Trabecular Cell Division After Argon Laser Trabeculoplasty

Author Affiliations

From the Departments of Ophthalmology (Mr Bylsma and Drs Samples, Acott, and Van Buskirk) and Biochemistry (Dr Acott), The Oregon Health Sciences University, Portland.

Arch Ophthalmol. 1988;106(4):544-547. doi:10.1001/archopht.1988.01060130590044

• The usefulness of argon laser trabeculoplasty (ALT) in the treatment of some patients with glaucoma has been established; yet, the mechanism of ALT is not understood. The hypothesis that the mechanism involves trabecular cell division was examined.
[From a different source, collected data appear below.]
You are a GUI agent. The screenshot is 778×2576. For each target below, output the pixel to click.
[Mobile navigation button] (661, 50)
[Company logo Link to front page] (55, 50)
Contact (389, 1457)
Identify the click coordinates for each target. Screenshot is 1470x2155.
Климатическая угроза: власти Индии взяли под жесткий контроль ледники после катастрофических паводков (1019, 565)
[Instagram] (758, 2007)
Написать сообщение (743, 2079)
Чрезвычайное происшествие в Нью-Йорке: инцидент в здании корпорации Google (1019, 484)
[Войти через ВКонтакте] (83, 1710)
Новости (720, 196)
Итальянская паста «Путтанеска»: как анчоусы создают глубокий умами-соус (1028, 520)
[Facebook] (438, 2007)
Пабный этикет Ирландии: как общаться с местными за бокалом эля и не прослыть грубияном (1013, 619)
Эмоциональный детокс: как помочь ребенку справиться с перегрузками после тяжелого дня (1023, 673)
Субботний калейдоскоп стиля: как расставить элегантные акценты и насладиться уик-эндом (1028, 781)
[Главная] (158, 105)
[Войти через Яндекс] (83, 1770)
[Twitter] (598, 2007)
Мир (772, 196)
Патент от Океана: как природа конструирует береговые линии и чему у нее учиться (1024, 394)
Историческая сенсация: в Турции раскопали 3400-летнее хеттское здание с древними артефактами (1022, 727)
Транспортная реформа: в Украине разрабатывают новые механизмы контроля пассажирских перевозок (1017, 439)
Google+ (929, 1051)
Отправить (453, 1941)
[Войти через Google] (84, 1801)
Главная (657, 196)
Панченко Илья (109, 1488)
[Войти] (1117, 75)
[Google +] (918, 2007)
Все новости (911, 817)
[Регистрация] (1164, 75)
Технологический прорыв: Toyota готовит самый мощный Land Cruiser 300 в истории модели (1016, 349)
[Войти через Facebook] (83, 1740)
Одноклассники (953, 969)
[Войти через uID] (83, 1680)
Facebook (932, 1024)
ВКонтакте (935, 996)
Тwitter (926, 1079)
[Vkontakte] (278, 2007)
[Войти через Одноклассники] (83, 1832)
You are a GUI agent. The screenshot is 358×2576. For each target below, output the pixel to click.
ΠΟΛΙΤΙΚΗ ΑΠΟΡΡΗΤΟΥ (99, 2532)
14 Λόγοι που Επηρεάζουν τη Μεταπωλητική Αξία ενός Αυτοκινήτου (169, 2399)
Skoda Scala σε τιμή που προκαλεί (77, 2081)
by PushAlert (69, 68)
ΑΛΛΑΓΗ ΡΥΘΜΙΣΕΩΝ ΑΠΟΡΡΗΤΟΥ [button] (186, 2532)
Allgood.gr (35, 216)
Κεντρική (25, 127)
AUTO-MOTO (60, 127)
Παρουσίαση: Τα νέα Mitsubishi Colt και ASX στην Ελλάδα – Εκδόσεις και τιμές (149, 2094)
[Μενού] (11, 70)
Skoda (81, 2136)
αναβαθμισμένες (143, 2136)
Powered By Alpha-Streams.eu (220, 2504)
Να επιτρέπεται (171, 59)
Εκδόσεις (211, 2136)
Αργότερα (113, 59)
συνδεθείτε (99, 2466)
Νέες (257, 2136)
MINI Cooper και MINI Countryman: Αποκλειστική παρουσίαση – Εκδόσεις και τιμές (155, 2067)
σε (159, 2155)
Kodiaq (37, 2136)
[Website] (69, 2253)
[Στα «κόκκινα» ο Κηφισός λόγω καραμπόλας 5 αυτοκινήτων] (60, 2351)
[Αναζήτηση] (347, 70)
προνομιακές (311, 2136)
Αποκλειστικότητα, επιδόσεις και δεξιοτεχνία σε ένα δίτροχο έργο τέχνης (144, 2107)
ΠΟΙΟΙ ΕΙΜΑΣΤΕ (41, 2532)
Autoradiographic assessment of tritiated thymidine incorporation into trabecular cell DNA in a human corneoscleral explant organ culture system demonstrated a basal level of DNA replication that increased by 180% in the two days immediately after ALT. When labeling was initiated five days after ALT, DNA replication declined to 70% of the control level. The autoradiographic findings were confirmed using biochemical evaluation of tritiated thymidine incorporation into acid-precipitable macromolecules (DNA) in excised trabecular meshwork. One biologic response of the trabecular meshwork after laser trabeculoplasty is a change in the level of ongoing trabecular cell division.